Godfrey S
Institute of Pulmonology, Hadassha University Hospital, Jerusalem.
Agents Actions Suppl. 1993;40:109-43. doi: 10.1007/978-3-0348-7385-7_10.
Asthma is a common disease of children the basis of which is a state of chronic immunological inflammation which causes bronchial hyperreactivity and renders the patient liable to develop widespread airways obstruction in response to a variety of stimuli. In many instances it is likely that the immunological inflammation results from ongoing antigenic stimuli with the release of chemical mediators responsible for short term bronchospasm and cytokines responsible for the ongoing inflammatory process. Other insults can apparently result in very similar immunological events in asthmatics, particularly viral infections and a similar process can be initiated in children without asthma, including those with chronic bacterial infections of the lungs. There are differences in the bronchial hyperreactivity of asthma and other diseases which suggest that in the asthmatic the mast cell is either different structurally or functionally and this renders the patient susceptible to exercise induced asthma in addition to the bronchial hyperreactivity to chemical mediators common to a number of diseases with hyperreactivity. There is good evidence of direct genetic control of atopy and the large majority of children with asthma are atopic but there is no direct genetic link between atopy and asthma and twin studies strongly suggest the existence of a 'permissive' asthma gene which will allow the disease to develop if there is an appropriate external trigger. The only drugs which have been shown to significantly reduce bronchial reactivity are the corticosteroids with a lesser effect noted for sodium cromoglycate and nedocromil. Inhaled corticosteroids can reverse the immunologic inflammatory process and reduce bronchial reactivity, sometimes to normal levels, but on stopping treatment the patient reverts back to the asthmatic state. At the present time it appears that controlled longterm inhaled corticosteroid therapy is the most rational treatment for significant perennial childhood asthma.
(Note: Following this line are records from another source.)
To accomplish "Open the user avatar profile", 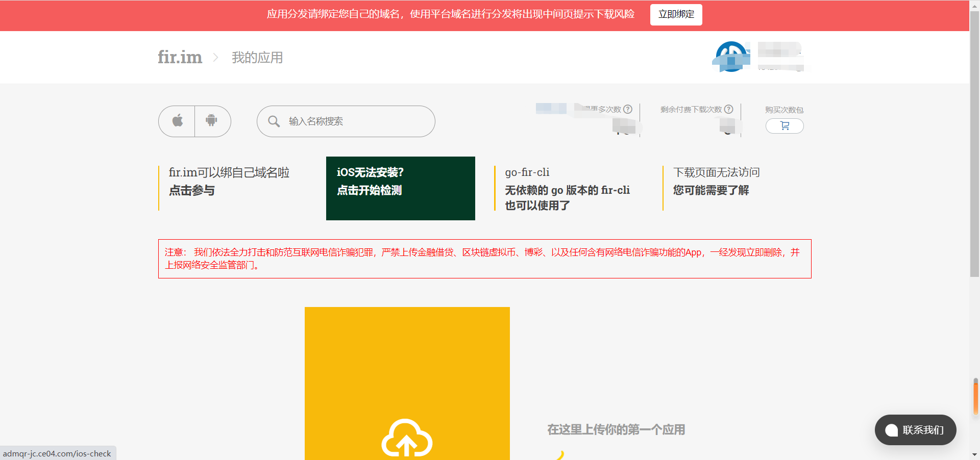I will [731, 57].
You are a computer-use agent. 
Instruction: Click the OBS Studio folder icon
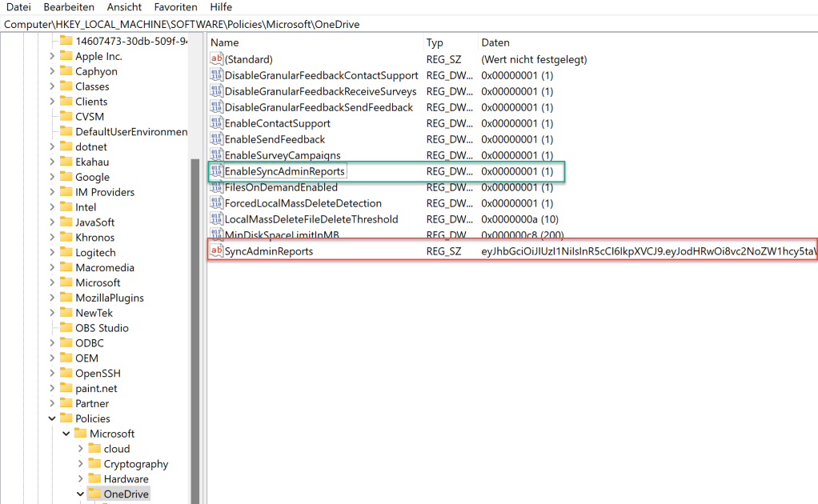coord(68,327)
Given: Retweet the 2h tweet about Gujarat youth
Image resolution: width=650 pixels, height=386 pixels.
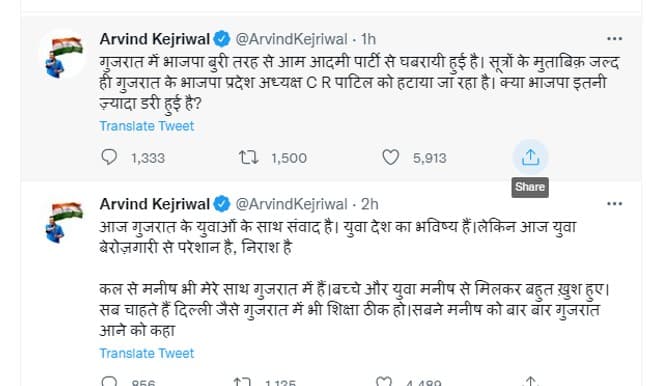Looking at the screenshot, I should [242, 381].
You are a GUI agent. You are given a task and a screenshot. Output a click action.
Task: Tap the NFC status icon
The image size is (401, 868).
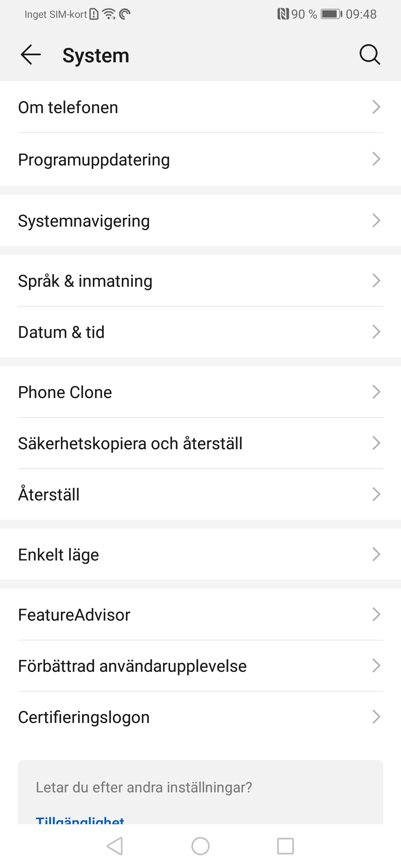(x=283, y=14)
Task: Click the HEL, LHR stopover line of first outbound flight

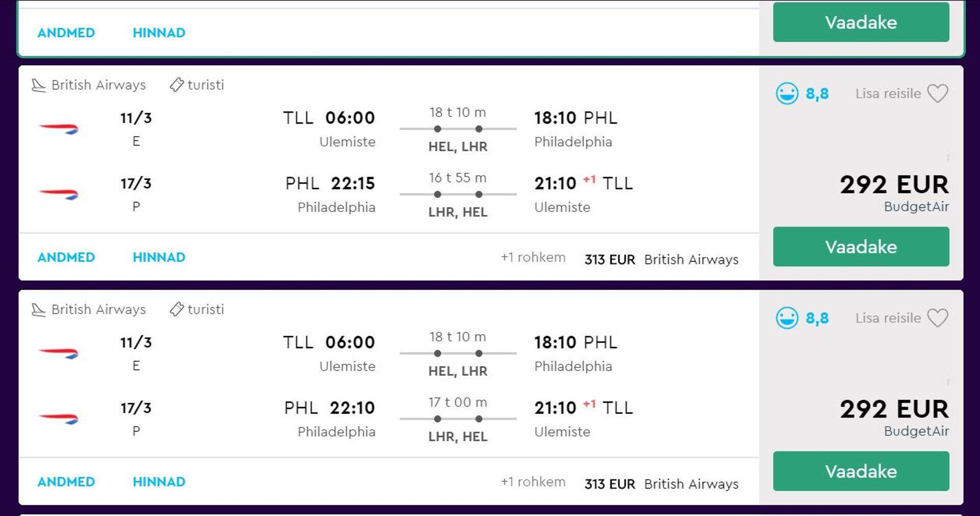Action: [458, 129]
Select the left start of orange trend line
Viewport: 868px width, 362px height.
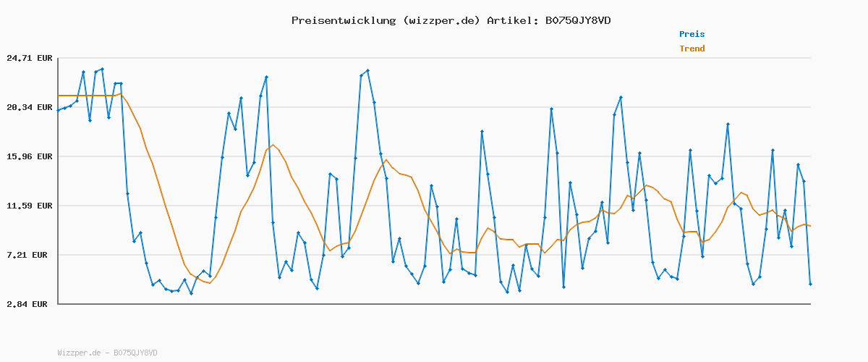(59, 96)
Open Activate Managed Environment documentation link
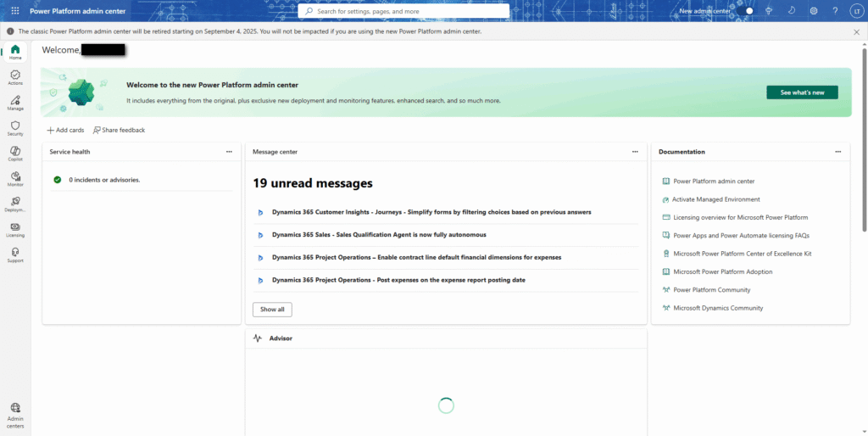This screenshot has height=436, width=868. click(715, 199)
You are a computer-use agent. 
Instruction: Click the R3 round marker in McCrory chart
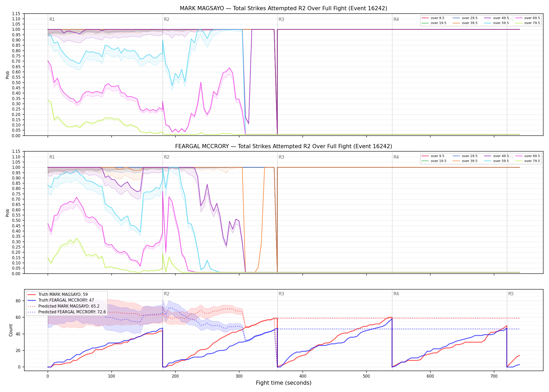click(281, 157)
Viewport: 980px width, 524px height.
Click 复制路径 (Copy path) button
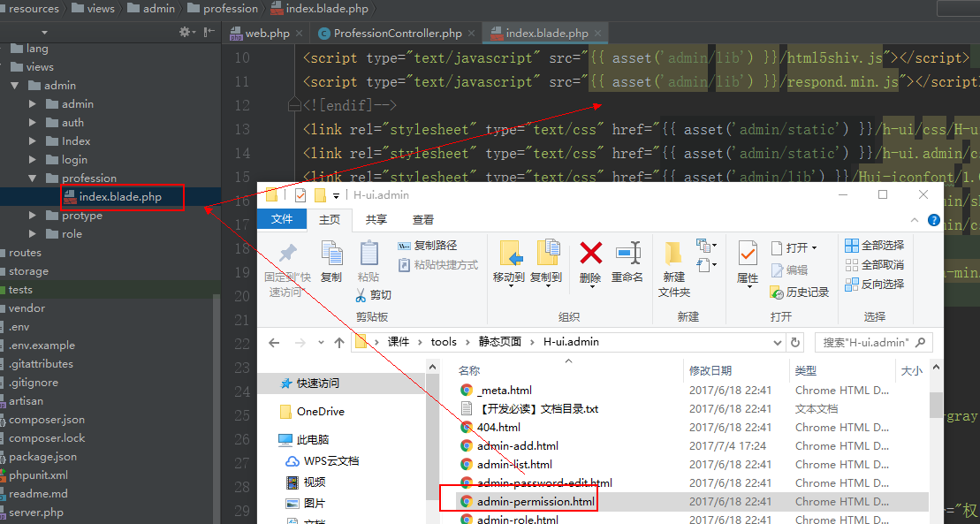[x=434, y=245]
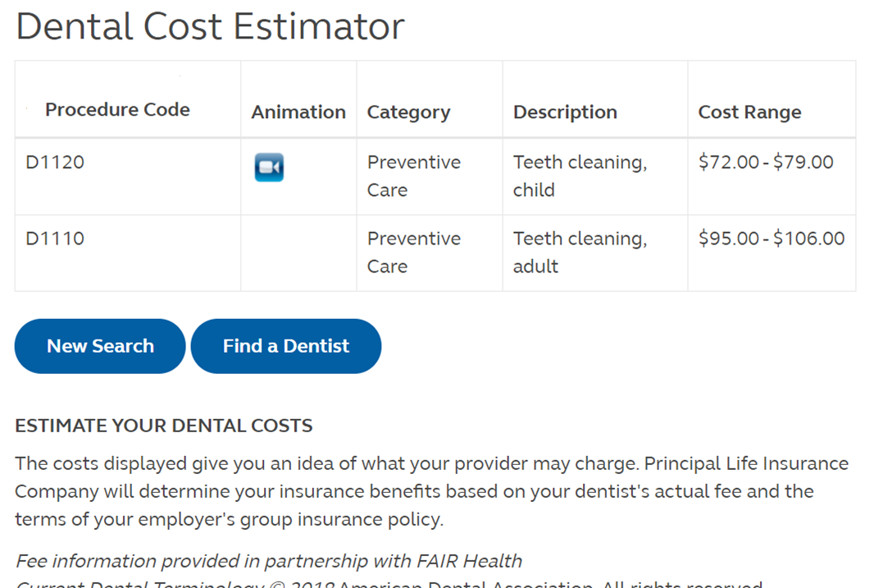Click the New Search button
874x588 pixels.
(100, 346)
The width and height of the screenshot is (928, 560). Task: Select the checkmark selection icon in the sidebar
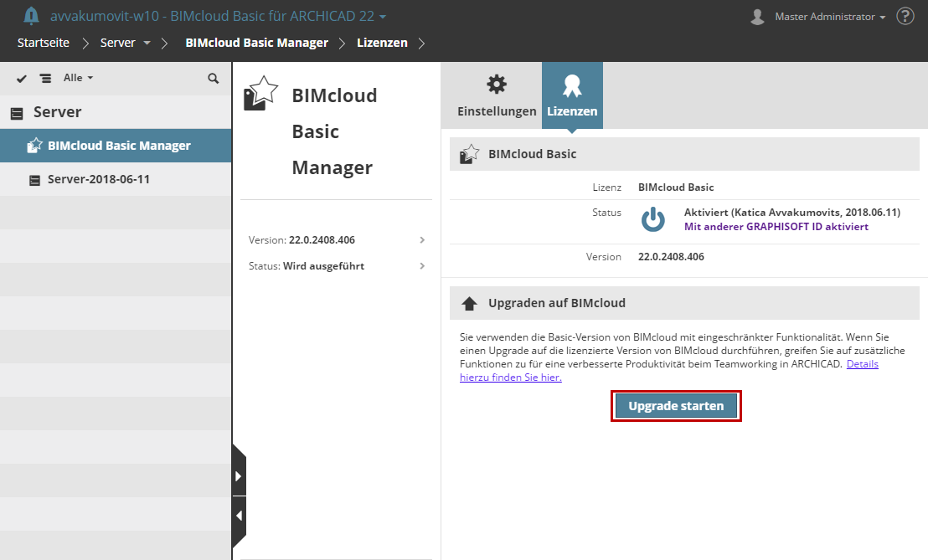pyautogui.click(x=21, y=77)
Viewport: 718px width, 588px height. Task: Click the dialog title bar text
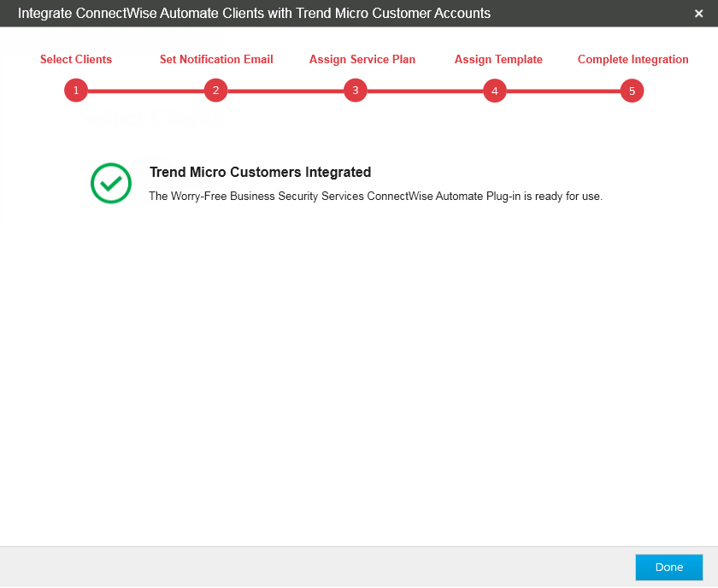[x=254, y=14]
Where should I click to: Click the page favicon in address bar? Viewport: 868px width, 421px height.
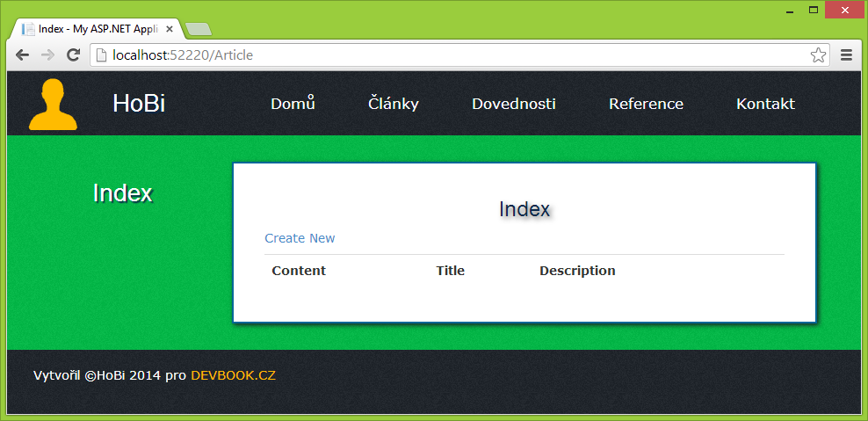pos(102,55)
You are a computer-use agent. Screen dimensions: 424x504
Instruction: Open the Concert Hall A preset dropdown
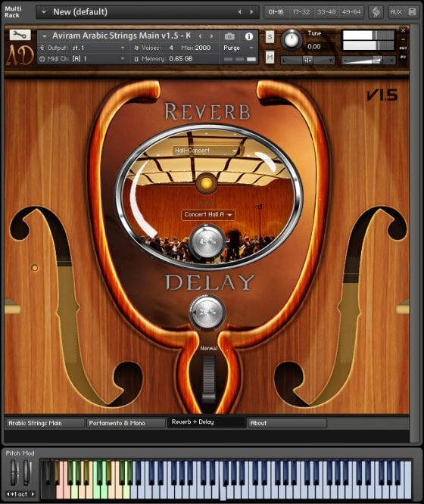click(x=207, y=214)
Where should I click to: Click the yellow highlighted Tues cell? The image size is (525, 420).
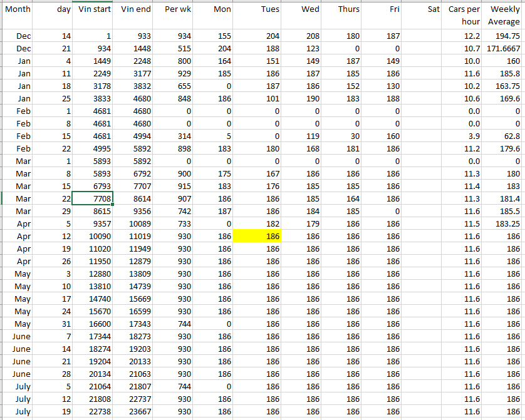click(257, 236)
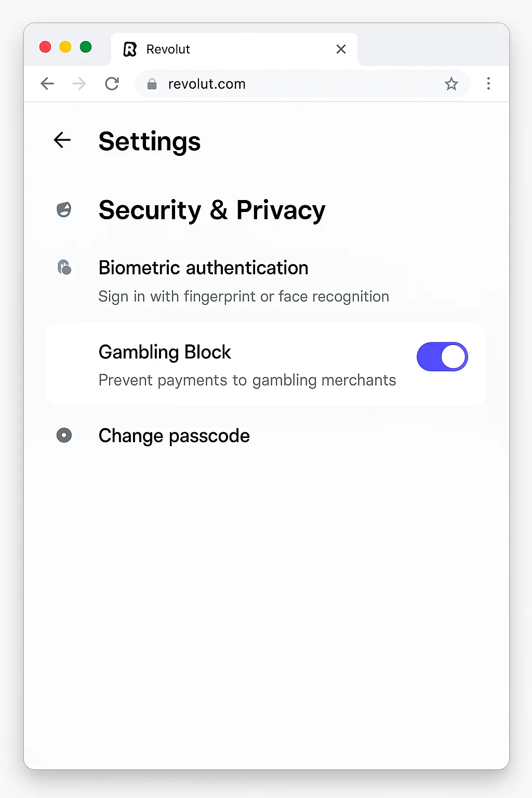Open Change passcode

174,436
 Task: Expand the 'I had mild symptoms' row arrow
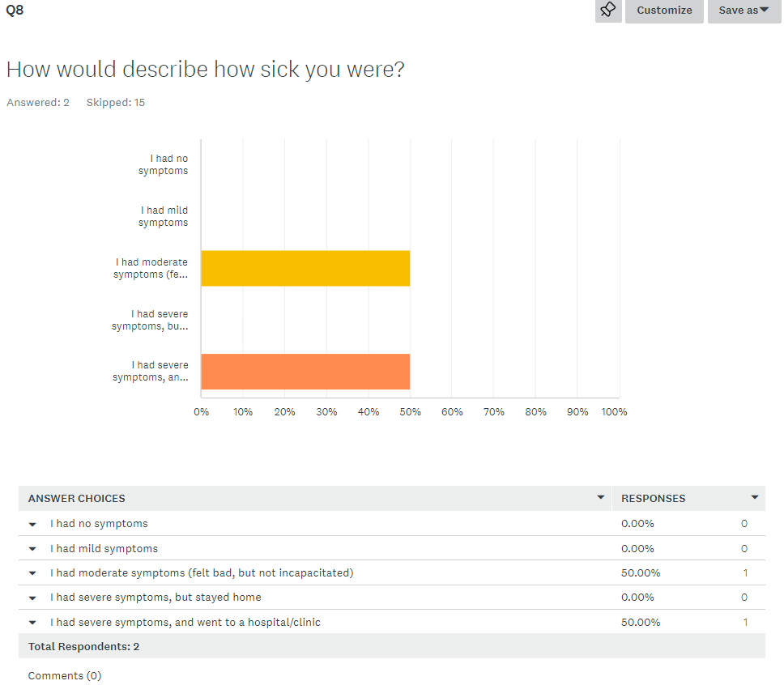(x=33, y=549)
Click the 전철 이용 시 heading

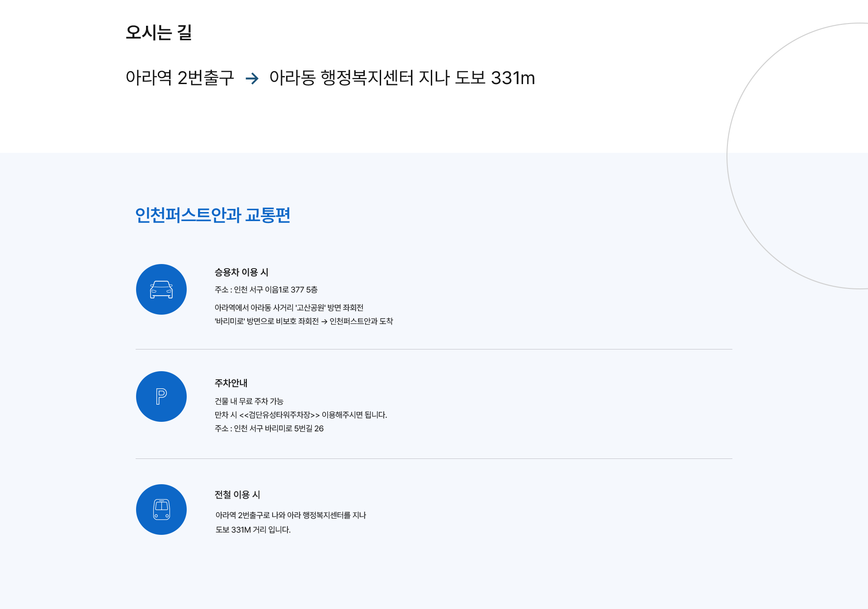[x=237, y=495]
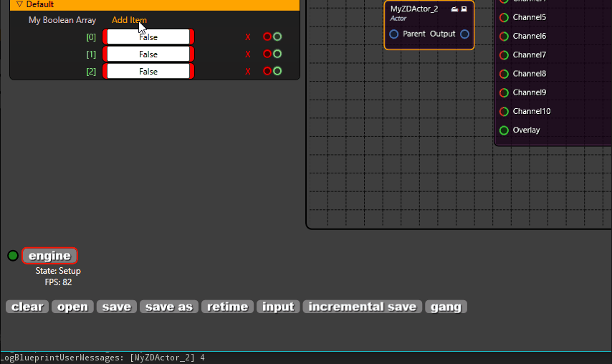Click the Parent input pin on MyZDActor_2
The image size is (612, 364).
point(394,34)
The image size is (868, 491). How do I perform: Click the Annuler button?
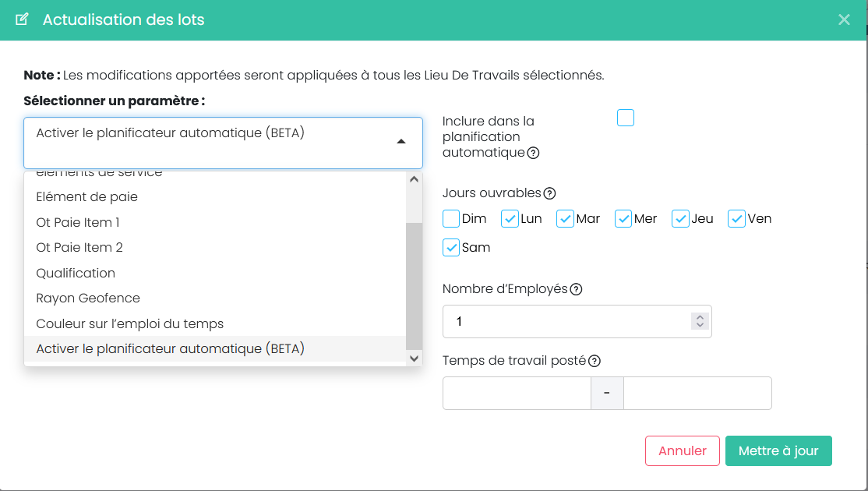tap(682, 450)
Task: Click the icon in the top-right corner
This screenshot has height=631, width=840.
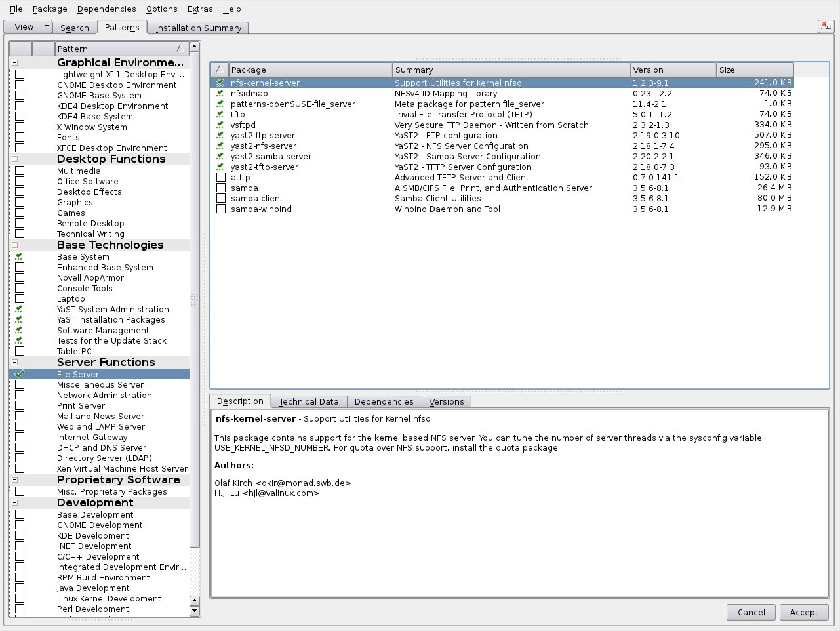Action: [826, 26]
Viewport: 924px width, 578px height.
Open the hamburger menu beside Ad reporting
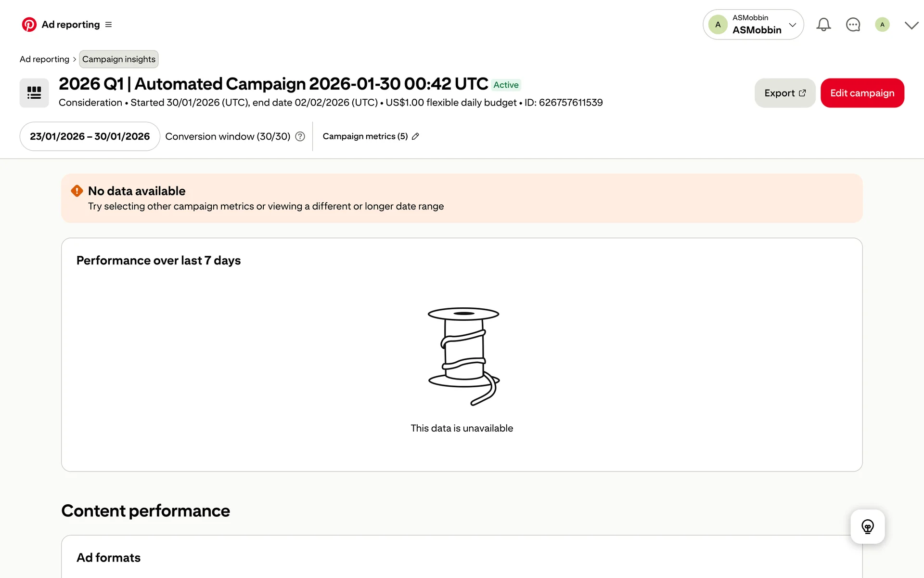pyautogui.click(x=108, y=25)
哮喘是儿童的常见疾病,其基础是慢性免疫炎症状态,这种状态会导致支气管高反应性,并使患者易于因各种刺激而出现广泛的气道阻塞。在许多情况下,免疫炎症可能源于持续的抗原刺激,导致负责短期支气管痉挛的化学介质以及负责持续炎症过程的细胞因子释放。其他损伤显然也可在哮喘患者中引发非常相似的免疫反应,尤其是病毒感染,并且在无哮喘的儿童中,包括患有慢性肺部细菌感染的儿童中,也可启动类似过程。哮喘与其他疾病在支气管高反应性方面存在差异,这表明哮喘患者的肥大细胞在结构或功能上有所不同,这使得患者除了对多种具有高反应性的疾病所共有的化学介质产生支气管高反应性外,还易患运动诱发性哮喘。有充分证据表明特应性受直接遗传控制,大多数哮喘儿童患有特应性,但特应性与哮喘之间没有直接的遗传联系,双胞胎研究强烈提示存在一种“许可性”哮喘基因,如果有适当的外部触发因素,该基因会使疾病得以发展。已证明能显著降低支气管反应性的唯一药物是皮质类固醇,色甘酸钠和奈多罗米的效果稍差。吸入皮质类固醇可逆转免疫炎症过程并降低支气管反应性,有时可降至正常水平,但停止治疗后患者会恢复到哮喘状态。目前,对于严重的常年性儿童哮喘,似乎控制性长期吸入皮质类固醇疗法是最合理的治疗方法。